One of the key lessons you learn in startup life quickly is: you measure what matters and then make decisions from that. OKRs, and KPIs are born from this philosophy.

However, we are all equally well versed in the dark side of this, where one wrong KPI can lead to a worse outcome for all. The classic example of this is incentivising a sales team to sell as much as possible, but not qualifying customers and therefore you end up having runaway costs to acquire customers and churn can sky rocket after. Few companies do that these days, but it’s just to make the point: Wrong metrics can kill.

In an investment fund, there are several metrics you track, the obvious ones are based on ‘return on capital invested’ and similar cash-based metrics. These make sense, but have some ‘lag’ to them as usually companies, for early stage funds in particular, take time to mature. As such, some LPs choose to focus on deal-attribution to gauge how good the fund will be. In effect: Which partner led what deal.

So, basically, the implication is, if you had a team where everyone was a Lionel Messi…. voila, you’d have an amazing team! What likely isn’t appreciated in that logic, is that a team of investment partners where everyone is an Lionel Messi doesn’t quite equate to more successes because partners play many roles in supporting each other, not just shooting for points, so to speak.

I believe the above logic of partner attribution creates several problems that plague our industry and funds. These include:

  1. Inhibits team collaboration — As with most team sports, investment partnerships require good team work to enable wins. People need to ‘pass the ball’ to the best player to help score, whether that’s with helping a founder with an issue or a connection, or dealing with a legal technicality that one partner knows best, collaboration wins in the long run.
  2. Creates deployment budget pressure and quarrels between partners — If you know that a winning bet is what gets you credit, how do you make sure people aren’t over indexing on as many bets as possible? How do you get your partners to think of the fund’s budget as a whole not as a portion that they will make successful?
  3. Inhibits pairing the ideal partner with the founder depending on the founder’s needs — Similar to the first point, people start playing in silos.
  4. Inhibits the ‘evolution’ of the relationship with the founder — Different partners in a fund can be better for the founder at different stages in the founder’s journey. Say one partner was super experienced with growth stage issues because of their previous job.. if you had a partner attribution model, you’d be prevented from this kind of transition.
  5. Creates cults of personality in partners– Success can bring with it a dark side for some, and by not having a way to spread success across your team, you run the risk of creating bottlenecks in your fund’s brand attributable to one person.
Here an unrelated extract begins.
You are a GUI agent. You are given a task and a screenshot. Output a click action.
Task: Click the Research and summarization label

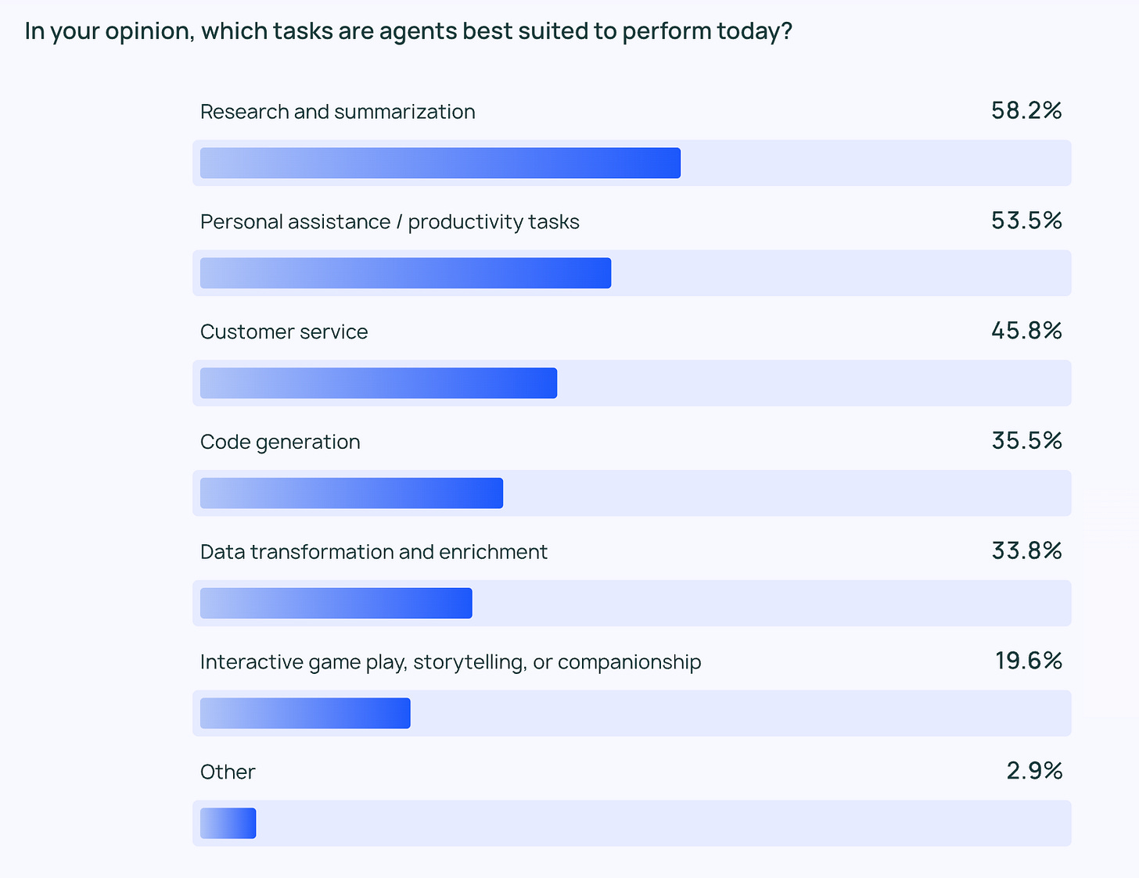coord(338,112)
So how do you make sure that if you adopt the above you don’t have a team of lacklustre partners then? Well that’s when the partnership needs to be solid enough to be open and frank with each other when a partner isn’t living up to expectations and helping them improve.

Seedcamp has evolved over the years, but one thing we did early on was embark on the path of not attributing deals to individual partners because we work as a team with our founders. It gets tricky to navigate at times, largely in conversations with investors, media and award structures where they are looking for that one person to attribute to or comment on a deal, but that’s not how we operate at seedcamp. It takes a village to support a founder and we are steadfast in our belief that bringing the right people in from across our partnership, team and network not only removes ego of the individual but ensures we work collaboratively to help our founders achieve excellence.